2. Multiview Broadcasting System

Figure 1 presents a schematic diagram of a multiview and multichannel audio broadcasting system. As shown in this figure, the broadcasting system is composed of two parts: the first part acquires and transmits multiview images and multichannel audio contents, and the second part renders and plays the resultant multiview images and multichannel audio. In the first part, multiview videos consist of video sequences that are simultaneously captured by a set of cameras placed according to different viewpoints, which can be then encoded using a video encoder such as H.264. On the other hand, multichannel audio contents are recorded using multiple microphones or a microphone array, which are then encoded using an audio codec such as MPEG-2 advanced audio coding (AAC). Next, both video and audio contents are transmitted to a multiview receiver via a broadcasting network. In the second part, the transmitted multiview video contents are processed and rendered to generate 3D contents that are adjusted to the particular viewpoint of each user. Similarly, multichannel audio is rendered for each viewpoint and played through 5.1 multichannel loudspeakers or stereo headphones.

Figure 1

Schematic diagram of a multiview and multichannel audio broadcasting system.
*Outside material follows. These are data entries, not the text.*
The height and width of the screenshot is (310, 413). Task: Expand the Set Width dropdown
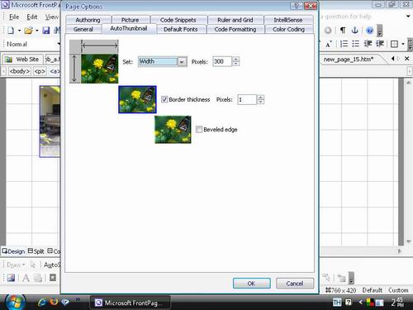pyautogui.click(x=182, y=62)
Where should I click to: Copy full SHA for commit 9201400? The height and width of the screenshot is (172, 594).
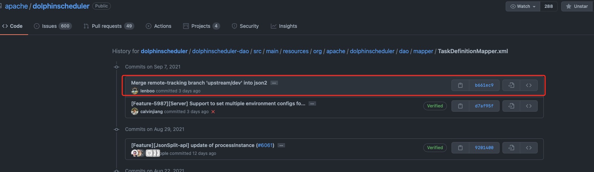[x=460, y=148]
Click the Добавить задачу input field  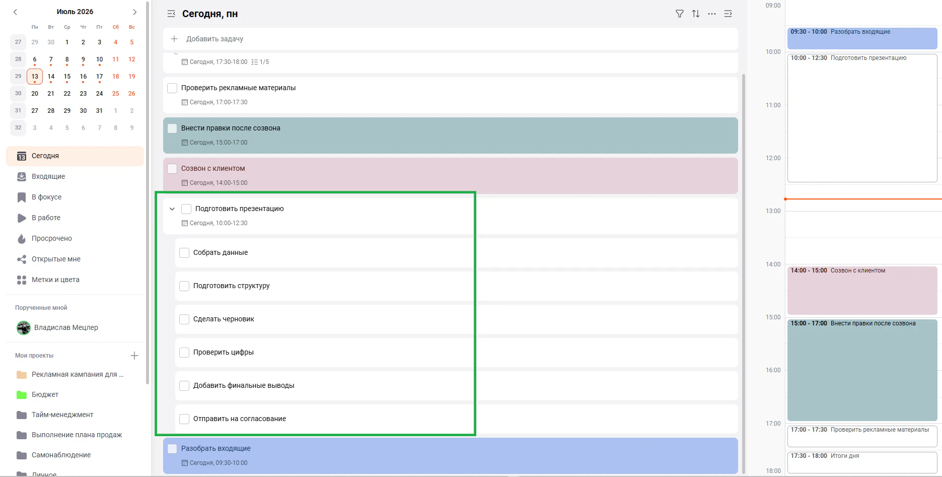[450, 39]
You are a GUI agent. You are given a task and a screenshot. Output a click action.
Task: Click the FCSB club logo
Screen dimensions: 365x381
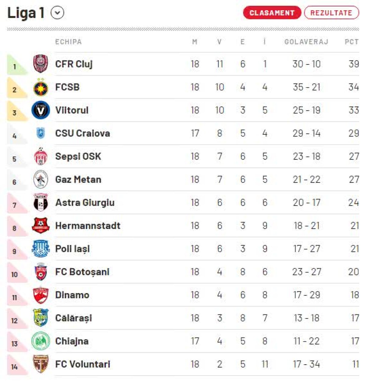coord(40,87)
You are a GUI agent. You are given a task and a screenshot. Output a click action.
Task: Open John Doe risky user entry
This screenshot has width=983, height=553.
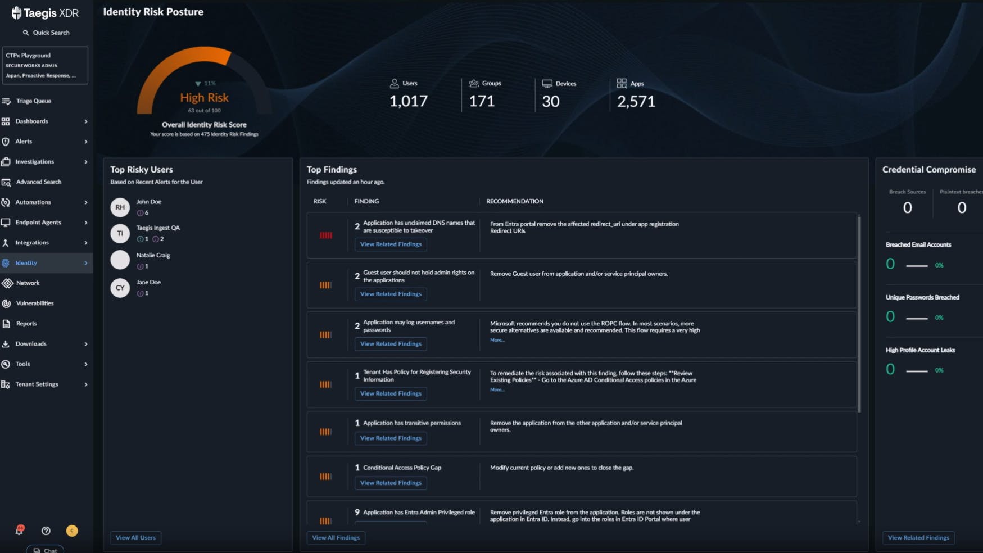tap(148, 202)
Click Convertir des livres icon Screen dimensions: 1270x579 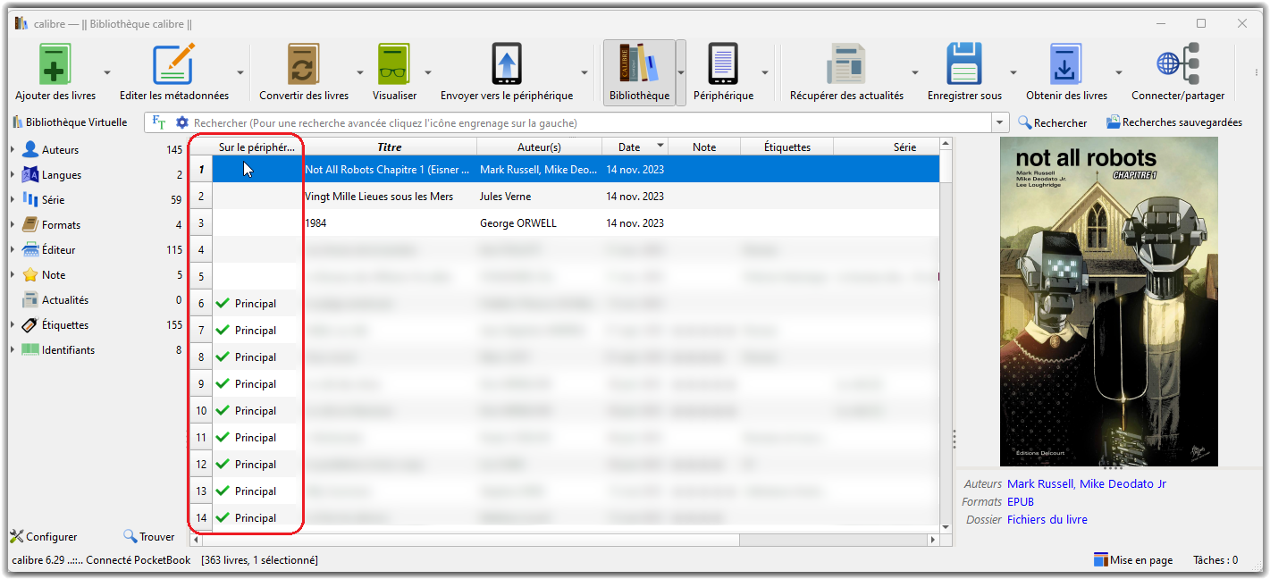pos(303,66)
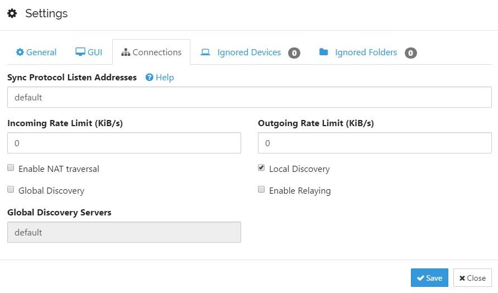Click the monitor icon on GUI tab
This screenshot has height=293, width=498.
click(80, 52)
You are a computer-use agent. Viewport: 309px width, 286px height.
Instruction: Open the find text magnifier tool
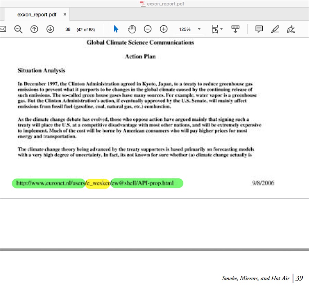(x=18, y=29)
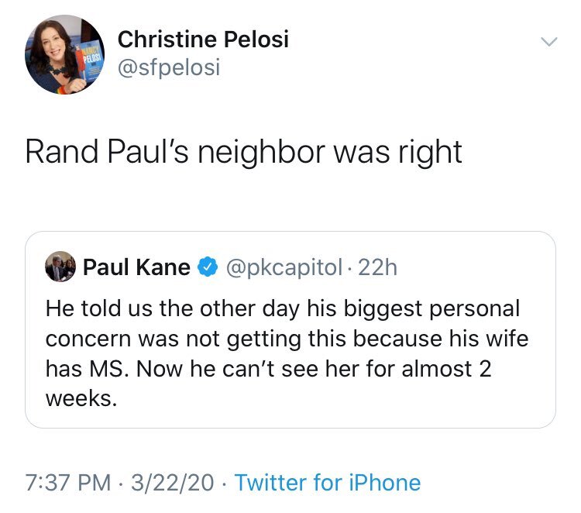Click the 7:37 PM timestamp
The height and width of the screenshot is (513, 581).
(x=68, y=483)
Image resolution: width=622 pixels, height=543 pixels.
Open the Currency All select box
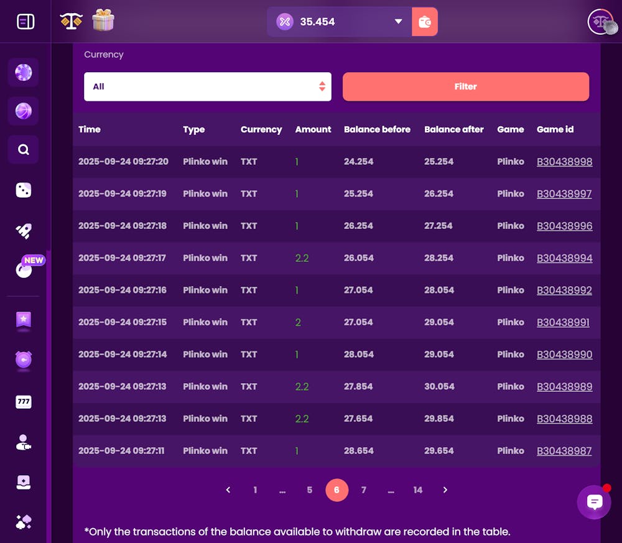click(x=208, y=86)
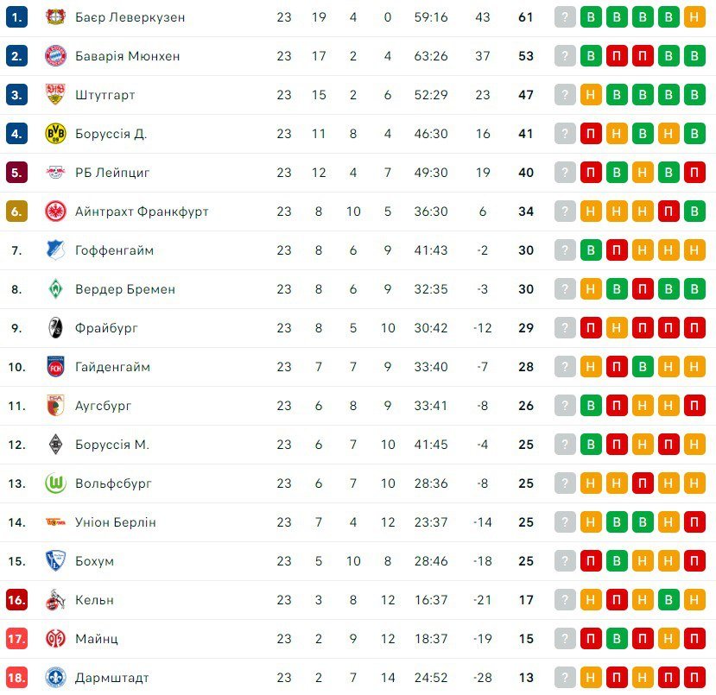The image size is (716, 695).
Task: Click the Фрайбург team name
Action: pyautogui.click(x=106, y=328)
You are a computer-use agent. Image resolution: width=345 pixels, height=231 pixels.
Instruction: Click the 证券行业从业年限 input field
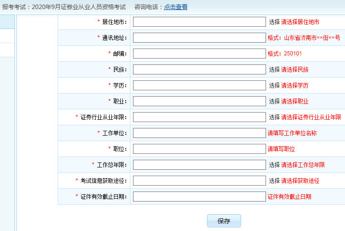click(199, 117)
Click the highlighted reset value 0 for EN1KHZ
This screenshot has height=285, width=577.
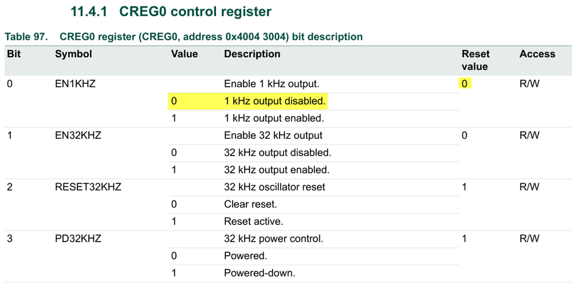464,84
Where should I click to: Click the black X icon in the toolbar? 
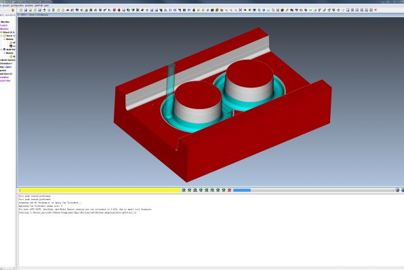point(240,10)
3. Ultrasonic Sensor-Based Person Tracking

In this section, we describe how the viewpoint of a user can be estimated in order to deliver audio effects appropriate to a particular viewpoint, as mentioned in Sections 1 and 2. Recently, a number of methods pertaining to person tracking have been reported [8–12], which are commonly classified into two categories: vision-based tracking and active sensor-based tracking. The former tracks a person's eyes or face [8–12], and the latter tracks a person's position using sensors such as an active badge, a radio frequency identification (RFID) device [11], or other sensors [12, 13]. It should be noted that vision-based tracking methods have a disadvantage in terms of processing time, since they are based on image-processing techniques. However, active sensor-based tracking methods can be implemented with less processing time than vision-based tracking methods but require sensors for estimating the viewpoint of each user. However, it has been shown that tracking methods utilizing ultrasonic devices can provide a comparatively high accuracy and are relatively inexpensive compared to RFID tags or other active badge devices [14, 15]. Consequently, in this paper, a person-tracking system using ultrasonic devices is constructed, which consists of two ultrasonic transducers and an ultrasonic receiver for person tracking.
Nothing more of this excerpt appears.